What to do
Copy out the listing word for word, from the line with "Click HWiNFO sensor list scrollbar down arrow" to the line with "Looking at the screenshot, I should point(211,187).", both included, and nothing else.

Materials provided
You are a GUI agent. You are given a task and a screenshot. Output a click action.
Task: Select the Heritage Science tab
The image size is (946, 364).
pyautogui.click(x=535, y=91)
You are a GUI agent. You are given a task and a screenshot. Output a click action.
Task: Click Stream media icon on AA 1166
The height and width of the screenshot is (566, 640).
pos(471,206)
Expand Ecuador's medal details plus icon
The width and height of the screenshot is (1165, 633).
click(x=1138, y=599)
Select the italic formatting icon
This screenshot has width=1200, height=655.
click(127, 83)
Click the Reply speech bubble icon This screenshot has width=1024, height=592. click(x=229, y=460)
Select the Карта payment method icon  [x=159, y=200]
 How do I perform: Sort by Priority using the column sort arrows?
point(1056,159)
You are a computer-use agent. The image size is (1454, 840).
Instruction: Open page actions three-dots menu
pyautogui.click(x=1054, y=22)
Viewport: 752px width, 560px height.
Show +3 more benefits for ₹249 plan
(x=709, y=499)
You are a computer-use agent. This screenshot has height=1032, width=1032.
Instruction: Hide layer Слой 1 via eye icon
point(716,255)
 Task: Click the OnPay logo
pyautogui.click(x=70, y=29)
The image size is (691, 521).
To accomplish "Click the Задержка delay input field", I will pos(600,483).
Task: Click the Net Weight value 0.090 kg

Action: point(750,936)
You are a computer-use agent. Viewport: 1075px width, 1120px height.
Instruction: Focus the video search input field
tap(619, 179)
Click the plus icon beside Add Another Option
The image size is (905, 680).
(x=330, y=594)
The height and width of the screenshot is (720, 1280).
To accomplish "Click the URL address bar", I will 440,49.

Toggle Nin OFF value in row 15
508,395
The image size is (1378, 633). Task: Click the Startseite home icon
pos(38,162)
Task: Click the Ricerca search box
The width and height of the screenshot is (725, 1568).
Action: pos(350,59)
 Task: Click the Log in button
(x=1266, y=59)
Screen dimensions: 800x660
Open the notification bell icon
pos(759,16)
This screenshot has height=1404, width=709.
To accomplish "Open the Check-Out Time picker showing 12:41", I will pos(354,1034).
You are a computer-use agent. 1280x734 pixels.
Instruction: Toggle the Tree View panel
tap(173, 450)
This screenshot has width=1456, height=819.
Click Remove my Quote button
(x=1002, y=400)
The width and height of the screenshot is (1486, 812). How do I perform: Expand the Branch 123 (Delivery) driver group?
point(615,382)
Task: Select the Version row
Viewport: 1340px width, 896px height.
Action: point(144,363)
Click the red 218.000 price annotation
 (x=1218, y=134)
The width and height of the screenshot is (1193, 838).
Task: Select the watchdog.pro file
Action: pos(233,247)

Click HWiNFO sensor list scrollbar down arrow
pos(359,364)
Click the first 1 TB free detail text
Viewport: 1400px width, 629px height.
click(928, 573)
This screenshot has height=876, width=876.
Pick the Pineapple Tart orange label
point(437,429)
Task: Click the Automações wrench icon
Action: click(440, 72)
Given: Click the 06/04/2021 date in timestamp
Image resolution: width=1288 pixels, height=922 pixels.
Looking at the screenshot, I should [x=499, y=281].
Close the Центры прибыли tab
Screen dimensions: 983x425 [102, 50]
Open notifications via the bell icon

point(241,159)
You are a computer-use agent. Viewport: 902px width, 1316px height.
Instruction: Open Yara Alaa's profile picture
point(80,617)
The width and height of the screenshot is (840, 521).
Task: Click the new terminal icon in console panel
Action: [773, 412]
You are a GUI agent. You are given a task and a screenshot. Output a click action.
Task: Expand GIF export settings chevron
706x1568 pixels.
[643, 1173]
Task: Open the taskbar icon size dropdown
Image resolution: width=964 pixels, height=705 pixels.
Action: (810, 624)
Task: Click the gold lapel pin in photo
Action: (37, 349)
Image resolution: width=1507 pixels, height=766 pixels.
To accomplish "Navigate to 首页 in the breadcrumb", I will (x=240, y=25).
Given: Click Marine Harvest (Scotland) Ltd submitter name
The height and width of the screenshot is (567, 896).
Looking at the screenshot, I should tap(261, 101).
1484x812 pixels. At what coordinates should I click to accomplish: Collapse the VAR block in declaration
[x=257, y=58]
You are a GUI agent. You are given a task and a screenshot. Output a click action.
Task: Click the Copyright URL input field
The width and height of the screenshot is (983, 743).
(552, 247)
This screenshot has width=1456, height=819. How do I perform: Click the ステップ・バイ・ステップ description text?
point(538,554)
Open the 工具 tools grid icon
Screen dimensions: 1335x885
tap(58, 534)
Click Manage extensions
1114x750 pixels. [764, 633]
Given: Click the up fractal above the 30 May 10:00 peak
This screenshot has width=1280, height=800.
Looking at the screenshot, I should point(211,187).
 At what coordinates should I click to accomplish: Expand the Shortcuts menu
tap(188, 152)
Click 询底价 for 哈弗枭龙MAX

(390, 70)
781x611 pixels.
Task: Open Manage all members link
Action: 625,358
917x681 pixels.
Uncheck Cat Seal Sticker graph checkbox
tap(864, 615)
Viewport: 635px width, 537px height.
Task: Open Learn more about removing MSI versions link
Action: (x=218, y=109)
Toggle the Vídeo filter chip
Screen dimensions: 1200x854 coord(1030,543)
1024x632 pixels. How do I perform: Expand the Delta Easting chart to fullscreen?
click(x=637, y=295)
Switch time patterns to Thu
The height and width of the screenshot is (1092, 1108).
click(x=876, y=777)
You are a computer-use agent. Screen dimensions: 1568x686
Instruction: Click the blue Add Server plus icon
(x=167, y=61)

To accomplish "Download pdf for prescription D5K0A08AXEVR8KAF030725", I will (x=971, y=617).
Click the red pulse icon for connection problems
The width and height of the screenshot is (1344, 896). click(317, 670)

Written answer
Click HWiNFO sensor list scrollbar down arrow
pos(359,364)
Click the first 1 TB free detail text
Viewport: 1400px width, 629px height.
click(928, 573)
This screenshot has height=876, width=876.
Pick the Pineapple Tart orange label
point(437,429)
Task: Click the Automações wrench icon
Action: click(440, 72)
Given: Click the 06/04/2021 date in timestamp
Image resolution: width=1288 pixels, height=922 pixels.
Looking at the screenshot, I should [x=499, y=281].
Close the Центры прибыли tab
Screen dimensions: 983x425 [102, 50]
Open notifications via the bell icon

point(241,159)
You are a computer-use agent. Viewport: 902px width, 1316px height.
Instruction: Open Yara Alaa's profile picture
point(80,617)
The width and height of the screenshot is (840, 521).
Task: Click the new terminal icon in console panel
Action: [773, 412]
You are a GUI agent. You are given a task and a screenshot. Output a click action.
Task: Expand GIF export settings chevron
706x1568 pixels.
[643, 1173]
Task: Open the taskbar icon size dropdown
Image resolution: width=964 pixels, height=705 pixels.
Action: (810, 624)
Task: Click the gold lapel pin in photo
Action: (37, 349)
Image resolution: width=1507 pixels, height=766 pixels.
To accomplish "Navigate to 首页 in the breadcrumb", I will (x=240, y=25).
Given: Click Marine Harvest (Scotland) Ltd submitter name
The height and width of the screenshot is (567, 896).
Looking at the screenshot, I should tap(261, 101).
1484x812 pixels. At what coordinates should I click to accomplish: Collapse the VAR block in declaration
[x=257, y=58]
You are a GUI agent. You are given a task and a screenshot. Output a click action.
Task: Click the Copyright URL input field
The width and height of the screenshot is (983, 743).
(552, 247)
This screenshot has width=1456, height=819. How do I perform: Click the ステップ・バイ・ステップ description text?
point(538,554)
Open the 工具 tools grid icon
Screen dimensions: 1335x885
tap(58, 534)
Click Manage extensions
1114x750 pixels. [764, 633]
Given: Click the up fractal above the 30 May 10:00 peak
This screenshot has width=1280, height=800.
Looking at the screenshot, I should point(211,187).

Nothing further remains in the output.